Gut feeling — this team has earned the right to go to Indy. But we’ll have to wait another week.
Prediction: Illinois 17, Iowa 7
Ryan Jaster (8-2): It’s only fitting that Iowa and Illinois play for the last time in years the same week the Bison Bridge seemingly died.
The only hurdle greater than bringing a national park to the Iowa-Illinois border would be getting another trophy added to the Hawkeyes’ schedule, but that didn’t stop me from advocating for the Bison Bridge Trophy.
The Hawkeyes lead the Gophers 44-43-2 and Huskers 8-4 in trophy games, but trail the Badgers 10-8.

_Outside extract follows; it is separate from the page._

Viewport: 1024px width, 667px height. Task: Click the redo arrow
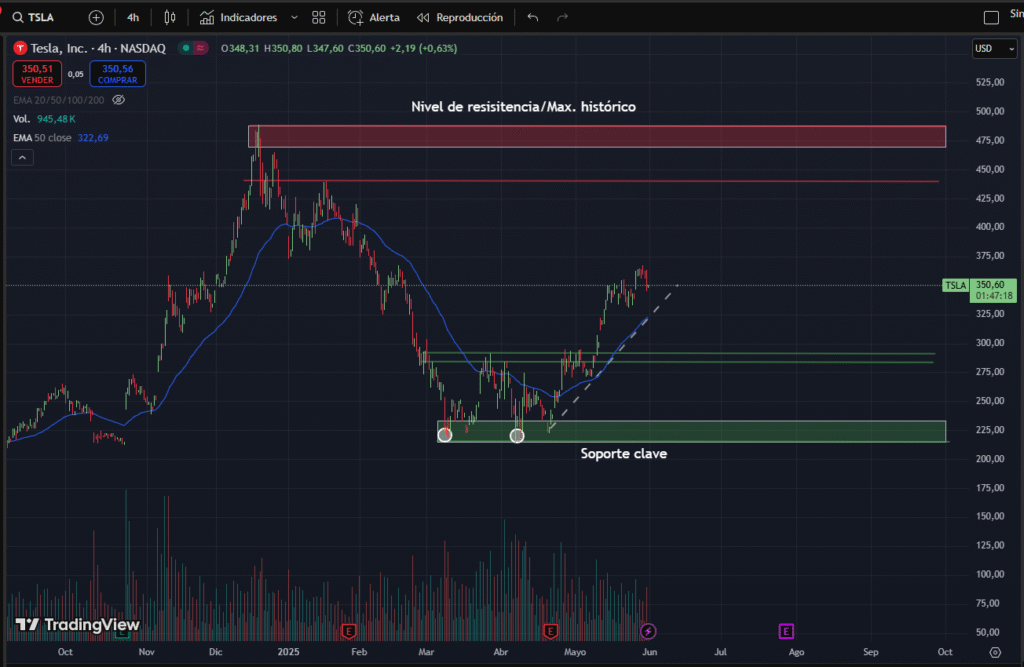(562, 17)
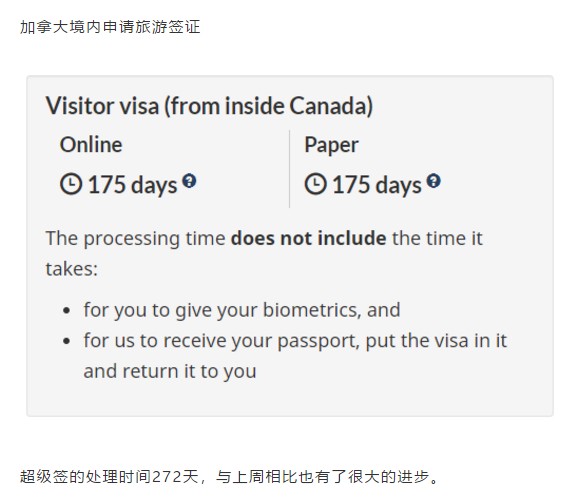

Illinois is a worthy rival that rarely gets its due – in football, anyway – leading Iowa 39-37-2 in the overall series. In last week’s edition of good trivia, I shared that Rutgers had never won against Iowa. I’ve now covered both Knights-Hawkeyes games in Kinnick Stadium and Rutgers still hasn’t even *scored* there. This week’s trivial tidbit: Illinois hasn’t won in Iowa since 1999. That’s all the way back in the 20th century on the sacred timeline… and it was also Kirk Ferentz’s first season as head coach.
There’s an alternate-universe future of the Quad Cities where “Space-launch debris rains down on first football game played on bridge preserving herd of bison” is a headline nationally and on Hawkeye Headquarters. But some people have no vision.
Someone who does once said, “It’s impossible. But don’t let that stop you.”
Such is the mission the Hawkeyes face. If you picked 10 players at the beginning of the season that Iowa couldn’t afford to lose, Cade McNamara, Luke Lachey, Erick All, Noah Shannon and Cooper DeJean probably would have made most lists. And they’re all gone.
Win the Big Ten West under those circumstances? Sounds impossible. But the Hawkeyes aren’t letting that stop them — they’re 8-2.
Beat Illinois and they’re in. That’s easier said than done, as everyone saw last season in a 9-6 loss. The Hawkeyes were just a replay reversal away from stealing a win from the jaws of defeat. That sounds familiar.
It was one of only two three-point losses to Illinois in the past 20 years. Iowa is 13-2 in that span, which includes a five-year break from 2009-2013. And, support it or not, these Hawkeyes are the No. 16 team in the country.
The Totally Irrelevant Prediction doesn’t think the Illini can beat them, calling for a 19-11 Hawkeyes win that features a safety and a 5-0 halftime lead. Five is also the Hawkologist’s prognosis on the 6-point pain index. Because nothing is easy the rest of the way, but that doesn’t mean Iowa’s going to stop.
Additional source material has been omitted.